Dell sells a server with 6TB of ram (I believe.) I think the limit is way over 2TB. If you want to be able to query it quickly for analytical workloads, MPPs like Vertica scale up to 150+TB (at Facebook.) I honestly don't know what the scale is where you need Hadoop, but it's gotten to be a large number very quickly.

juliangregorian · on Jan 19, 2015

They do, I checked. It comes in at a cool half million (Helloooo, investors!)

virmundi · on Jan 19, 2015

My question is what do you mean by 2TB? At my current client, we have 5 TBs of data sitting (that's relatively recent). Before we had 2-ish. However, we had over 30 applications doing complex fraud calculations on that. "Moving data" (data being read and then worked) is about 40 TB daily. Even with SSD and 256 GB of RAM, a single machine would get overwhelmed on this.

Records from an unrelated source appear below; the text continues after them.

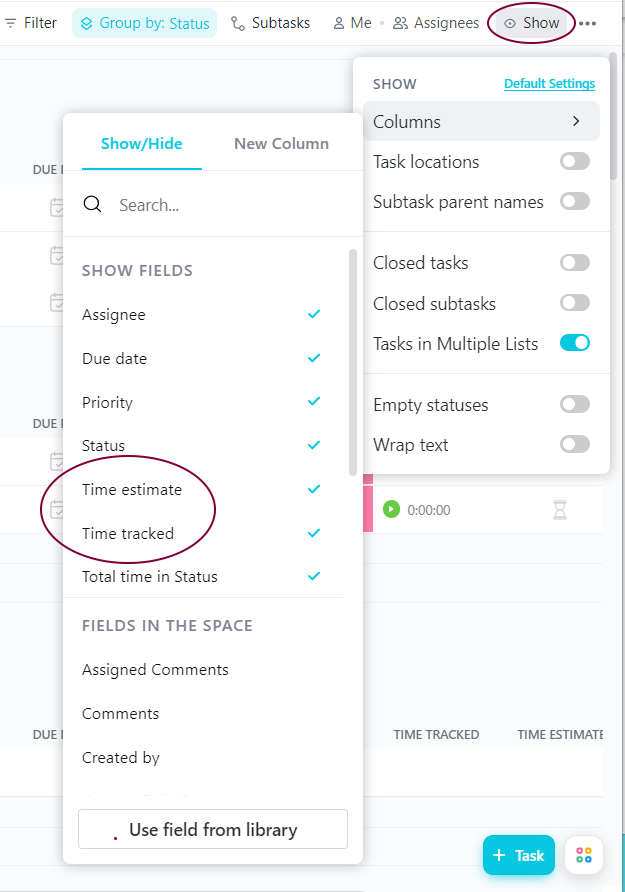Click the hourglass time estimate icon
Image resolution: width=625 pixels, height=892 pixels.
click(560, 510)
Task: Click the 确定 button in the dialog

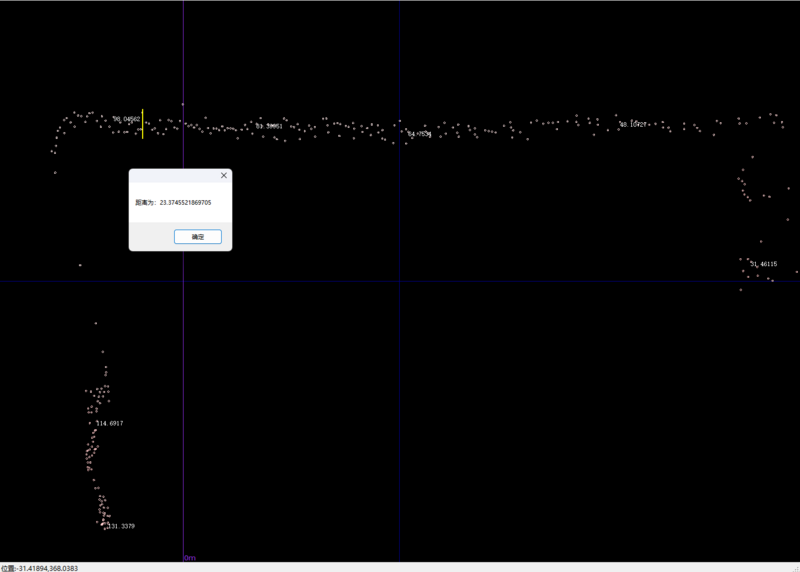Action: [197, 237]
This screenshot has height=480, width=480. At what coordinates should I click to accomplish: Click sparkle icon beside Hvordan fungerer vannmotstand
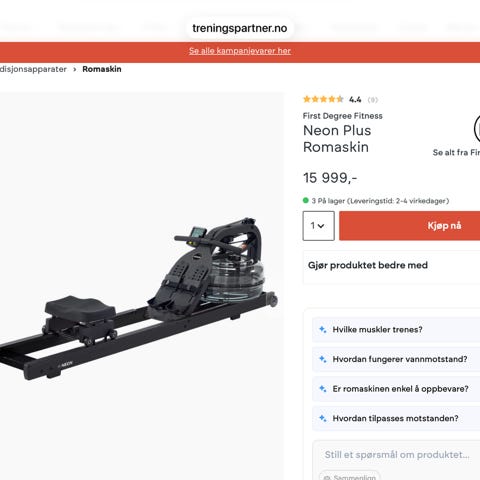pyautogui.click(x=323, y=359)
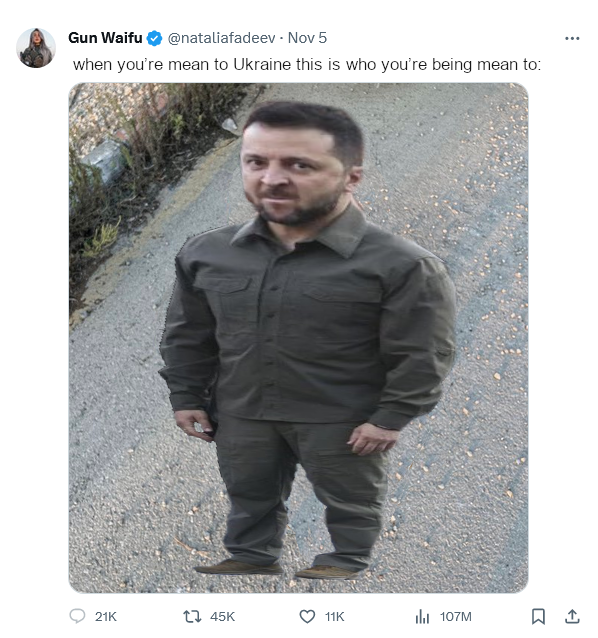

If you're only working one app on less than 1 TB, maybe you don't need something as complex as Hadoop. But given that a cluster is easy to setup (I made a really simple NameNode + Two Data nodes in 45 minutes, going cold), it might not be a bad idea.

I'll take this further and say that some tools for Hadoop that are not from Apache are really nice to work with even in a for non-Hadoop work. For example, I've got to join several 1 GB files together to go from a relational, CSV model into a Document store model. Can I do this with command line tools? Maybe. Cascading makes this really easy. Each file family is a tap. I get tuple joins naturally. I wrote an ArangoDB tap to auto load into ArangoDB. It was fun, testable and easy. All of this runs sans-hadoop on my little MBP.

Fun fact about the Cascading tool set is that I can take my little app from my desktop and plop it onto a Hadoop cluster with little change (taps from local to hadoop). Will I do that in my present example? No. Can I think of places where that's really useful? Yes, daily 35 fraud models' regression tests executed with each build. That's somewhere around 500 full model executions over limited, but meaningful data. All easily done courtesy of a framework that targets Hadoop.

treve · on Jan 18, 2015

What makes 2TB the cutoff?

wobbleblob · on Jan 19, 2015

I think the consensus is that as long as your data fits on a single (affordable) machine, 'big data' tools are probably not the best solution.